Soul legend James Brown, once known as the "Hardest Working Man in Show Business," has had a great influence on many of today's soul, funk, rap, pop and rock stars.
He was born May 3, 1933, in Barnwell, S.C. Brown picked cotton as a youth, but he was convicted of armed robbery at age 16 and spent three years at a juvenile detention center. He then spent time in semi-pro boxing and baseball, but an injury led him to music.
After singing gospel in churches, Brown and gospel singer Bobby Byrd put together a gospel group that performed under a succession of names until Brown renamed the group the Flames. Their first record, Please, Please, Please, became a million-seller. By 1958, when "Try Me" became a #1 R&B hit, Brown began to perfect his wild gyrations and hip-twisting.

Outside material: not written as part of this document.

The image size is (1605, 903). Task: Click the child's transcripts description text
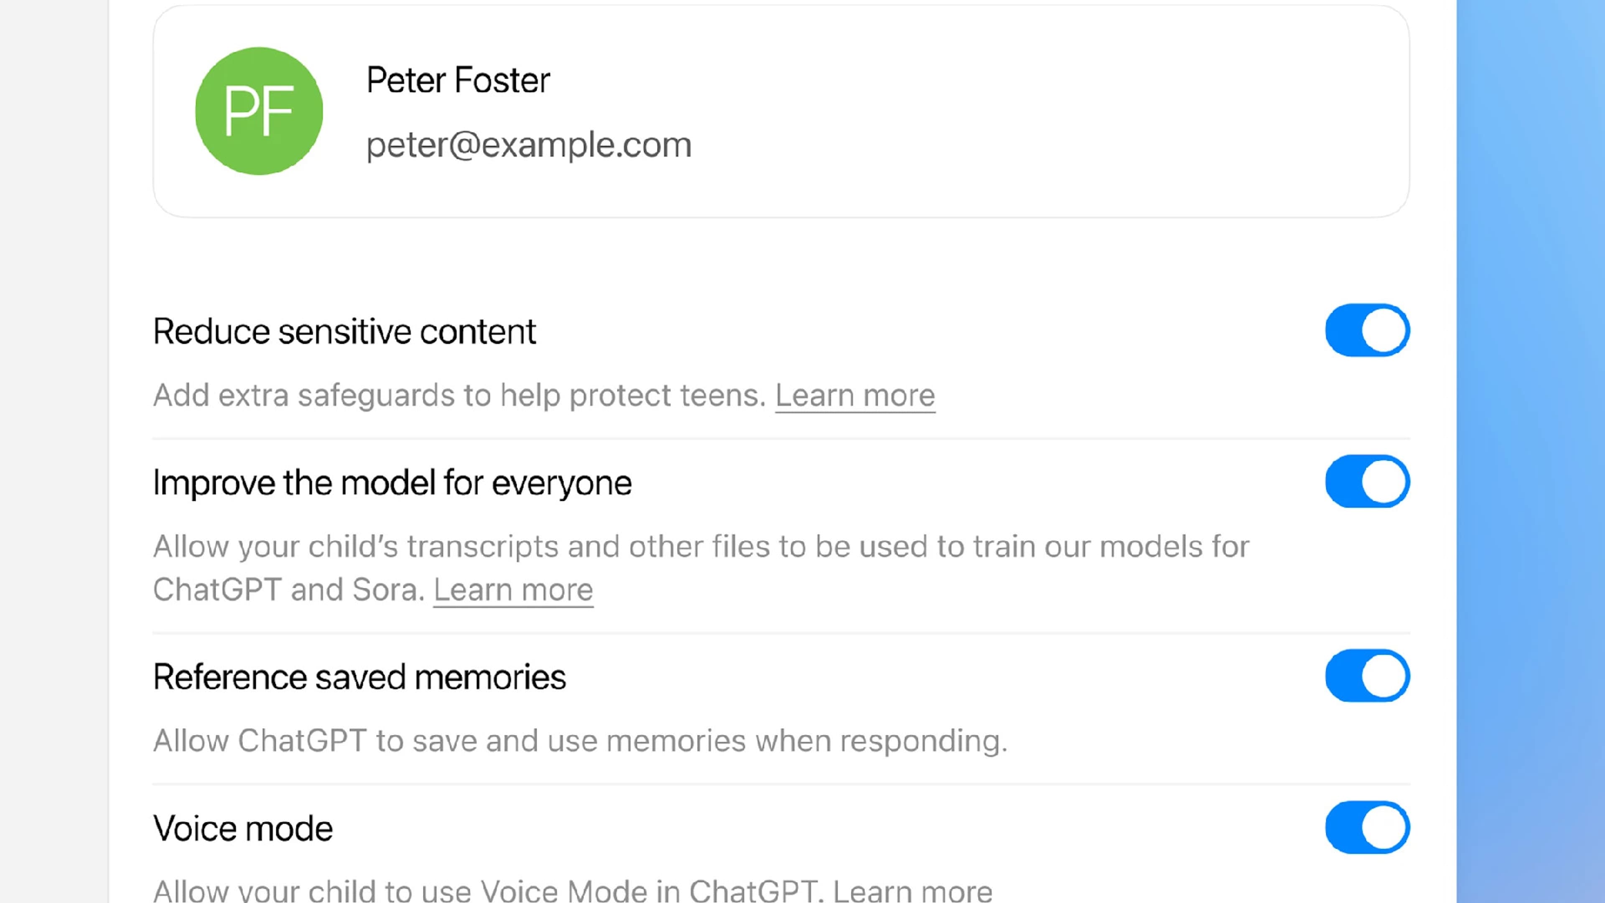click(700, 547)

Brown began concentrating on dance music after leaving the Flames. In 1963, he released The James Brown Show Live at the Apollo. Widely considered one of the greatest albums ever made, it showcases Brown's incredible stamina as a performer and featured a great deal of audience interaction. It set the stage for the prime of Brown's career: 196575.
In 1965, Brown renegotiated his contract with King Records, getting complete creative control. Beginning with that year's "Papa's Got a Brand New Bag" (RealAudio excerpt), he became R&B's biggest star and creative force. Concentrating on rhythm, Brown's music dispensed with verses and choruses, setting a precedent with its reliance on tempo, groove and energy.
A long streak of R&B chart-toppers followed, including "I Got You (I Feel Good)" (RealAudio excerpt), "It's a Man's, Man's, Man's World," "Give It Up or Turn It A-Loose" and "Super Bad."
In addition to founding programs for poor black youths, Brown began recording songs with social messages, such as "Don't Be a Drop Out" and "America Is My Home." In 1971, he became his own manager and parted with most of his then-backing band, the J.B.'s. His music became even more unconventional, relying on stream-of-consciousness lyrics, and his style became of less interest to the pop world.
By the '80s, Brown was without a record label, although his energy in concert ensured that he could still attract an audience. The emergence of rap later in the decade reawakened music fans to Brown and he enjoyed a top-10 pop hit in 1986 with "Living in America."
Last year, Brown played Woodstock '99. This week, he's been in the news because of a suspected arson fire Friday that damaged his Augusta, Ga., business headquarters and destroyed much of his professional memorabilia.